While Paulo, in his book, highlight the woman choice of becoming a prostitue, I find myself disagreeing with his view this time as I can’t really understand how anyone would choose to sell his body like thins unless she has gone through some special circumstances that left her no real choice but to sell her last asset.

In our society, sex is a taboo, and so a prostitue is looked at to be a sub-human. Most would prefer to stay away of them, others would feel legimate to treat them badly. There is no sense of sympathy towards those women as we percieve them to be morally corrupted creatures that has no right to be treated decently.
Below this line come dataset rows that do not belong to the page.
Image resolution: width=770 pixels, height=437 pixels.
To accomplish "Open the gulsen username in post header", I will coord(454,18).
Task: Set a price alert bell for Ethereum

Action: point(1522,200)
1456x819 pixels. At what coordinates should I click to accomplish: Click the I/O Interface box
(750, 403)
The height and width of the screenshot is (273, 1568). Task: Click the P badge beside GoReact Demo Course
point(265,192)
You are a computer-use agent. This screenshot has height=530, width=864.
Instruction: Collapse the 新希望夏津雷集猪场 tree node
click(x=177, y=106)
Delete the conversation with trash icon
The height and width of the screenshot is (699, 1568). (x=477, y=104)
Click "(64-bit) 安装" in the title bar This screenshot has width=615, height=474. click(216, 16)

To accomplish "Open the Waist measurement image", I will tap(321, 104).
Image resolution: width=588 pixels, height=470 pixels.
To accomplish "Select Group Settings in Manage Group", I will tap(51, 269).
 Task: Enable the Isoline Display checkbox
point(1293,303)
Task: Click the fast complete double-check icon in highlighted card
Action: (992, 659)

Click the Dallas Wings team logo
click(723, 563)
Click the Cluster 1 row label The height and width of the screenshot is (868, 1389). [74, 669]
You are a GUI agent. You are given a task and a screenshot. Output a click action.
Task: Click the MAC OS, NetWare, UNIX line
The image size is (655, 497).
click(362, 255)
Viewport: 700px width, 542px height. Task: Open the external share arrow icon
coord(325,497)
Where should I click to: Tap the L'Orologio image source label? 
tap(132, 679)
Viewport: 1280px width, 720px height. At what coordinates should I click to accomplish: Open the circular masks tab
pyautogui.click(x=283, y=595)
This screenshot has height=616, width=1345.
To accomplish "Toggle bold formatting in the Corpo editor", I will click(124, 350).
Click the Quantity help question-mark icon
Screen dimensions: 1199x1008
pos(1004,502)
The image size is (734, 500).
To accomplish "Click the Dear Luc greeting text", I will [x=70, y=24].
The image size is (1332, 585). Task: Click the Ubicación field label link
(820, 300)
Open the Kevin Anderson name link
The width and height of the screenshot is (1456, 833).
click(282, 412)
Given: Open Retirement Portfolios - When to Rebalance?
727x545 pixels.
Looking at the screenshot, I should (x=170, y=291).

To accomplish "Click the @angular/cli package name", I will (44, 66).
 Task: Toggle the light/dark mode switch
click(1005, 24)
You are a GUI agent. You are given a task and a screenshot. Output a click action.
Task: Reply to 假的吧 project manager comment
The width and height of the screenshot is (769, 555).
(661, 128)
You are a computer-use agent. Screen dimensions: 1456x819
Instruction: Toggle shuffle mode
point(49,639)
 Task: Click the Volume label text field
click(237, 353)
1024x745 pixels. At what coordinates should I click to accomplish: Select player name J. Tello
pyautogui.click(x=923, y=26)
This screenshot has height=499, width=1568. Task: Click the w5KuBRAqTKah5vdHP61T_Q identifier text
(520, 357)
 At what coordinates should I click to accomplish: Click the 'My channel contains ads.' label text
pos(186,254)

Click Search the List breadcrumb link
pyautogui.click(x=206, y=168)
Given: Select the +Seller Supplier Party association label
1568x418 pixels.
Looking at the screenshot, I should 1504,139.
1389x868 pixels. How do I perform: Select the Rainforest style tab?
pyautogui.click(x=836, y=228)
We judge harshly refusing to look closer for other reasons such women sell their bodies for.

When poverty is presented as a reason, most of us claim their high righteousness. Women with good conidtions would claim that they prefer to die starving rather than selling their bodies dismissing any small compassion with prostitues because they don’t really know what it means to be in real poverty.

They present a counter argument. Look at maids. They prefer to work hard rather than selling their honor. I wonder how true is this? and how honor is left their to the maids in our houses? They are subjected to even more humilation than prostitues, and at many times to sexual harrassment and even continous raping from their Masters. Have anyone wondered why maids are usually bad looking women? I guess they would choose prostitution if they have the choice.

Shall we legalize it?
With hundreds, or thousands of prostitues in our city. An accepting social behavior in between our youth. One has to fear the consequences of this hidden unorganized world. How bad it would be to legalize the whole process? As of having some official rules to govern the whole process in order to at least minimize that health risks that our youth are subjected to. At the same time provide some protection to those unfortunate women who are being used and treated as slaves to their employers who are the only one benefitted from keeping the situation as it is.

Or maybe we prefer to keep it this way because those who dare to be a prostitue and those who sleep with one does deserve any kind of punishment they would get out of such act? I wonder if people would feel the same way knowing that their son or daughter can easily get in such situation one day.